ディラック5
『アクティブスキル《不動》発動』
直撃した拳は轟音を立ててその威力のほどを示すが、すんでのところで発動したスキルによってそれを無効化したためにダメージはなく、相手からわずかに驚いたような気配を感じる。
「誰が、油断してるって?」
「……まじか?」
赤鎧は拳の感触を確かめるように、それを開いたり握ったりしてみせ、「当たったよな?」という風に首を傾げてみせた直後、今度は脈絡もなくその場で回転し、後ろ回し蹴りを放ってきた。
だが、《行動予測》により先読みしていたそれを膝を曲げることで躱し、更に体を回転させて放ってきた追撃の剣を、後ろに跳躍することで回避する。
「おいおい、避けてんなよ! どこまで受けられるか試させろって!」
「っ!?」
攻撃を完全に受け止めたことが相手の何かに火をつけてしまったようで、そこから更に執拗なまでの連撃を見舞われた。

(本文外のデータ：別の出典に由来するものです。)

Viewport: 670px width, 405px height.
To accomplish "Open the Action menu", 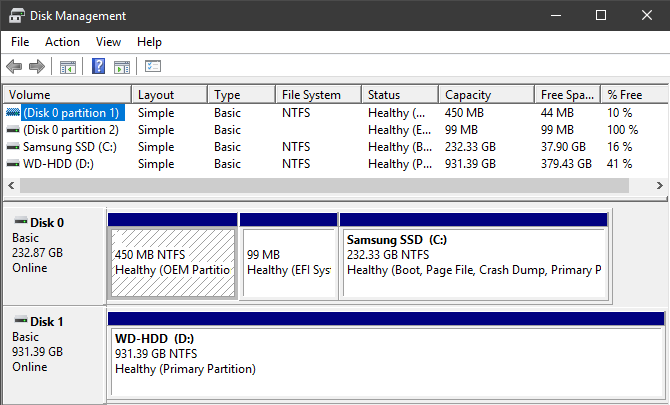I will click(x=62, y=42).
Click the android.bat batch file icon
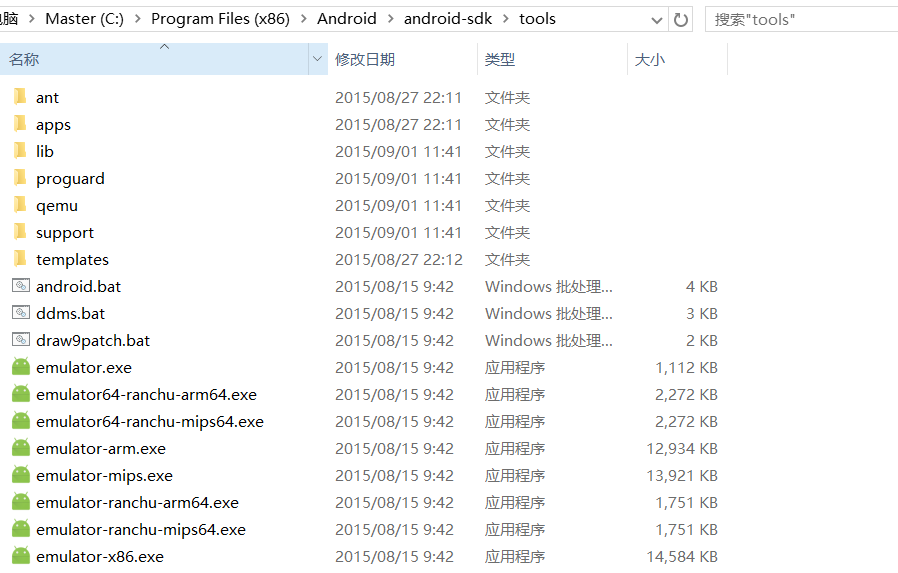The width and height of the screenshot is (898, 573). click(x=21, y=286)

上段から振り下ろした剣を力任せに跳ね上げたかと思えば、そこから流れるような突きや薙ぎが繰り出され、そのうえで拳や蹴りも交えた隙のない動きに圧倒され、あっという間にジリ貧になってしまう。
「《アースグレイブ》!」
「邪魔くせぇな。《ファイアボール》!」
それを遮るようにミリオが土魔術を発動させるが、それすらも予兆を読み取って回避し、こちらへの手を緩めることなく反撃の火球を放つ赤鎧。
「くっ!」
その余波を受けてか、ミリオの苦しそうな声が聞こえるが、そちらを確認している暇もなく、止まることのない攻撃を躱し続ける。
「おらっ! 避けてばっかじゃどうにもなんねぇぞ!」
避けることに必死で、反撃すらもしてこない俺を煽るようにそんなことを言ってくる赤鎧だが、そんなことは百も承知であり、そのために今自分にできることをしている最中だ。
「なにもしねぇってんなら、もう終わらせるか?」
このやり取りに飽きたかのようにそう言って、赤鎧はそれまで見せなかった動きに加え、そこに緩急をつけることによって、慣れかけていた動作のリズムを崩され、一気に追い込まれてしまう。
「っ!」
駄目だ。まだだ、遠い。もう少し。あと少し。
「ここ、だっ!」
そして、狙っていた位置までなんとか持ちこたえ、そこから全力で飛び退く。
「そんなんで逃げられると思ってんのかよ!」
相手は当然のようにこちらへ追従してくるが、それはこちらの思惑どおりであり、誘導は完全に成功し、赤鎧が事前に設置していた仕掛けを踏み抜いた。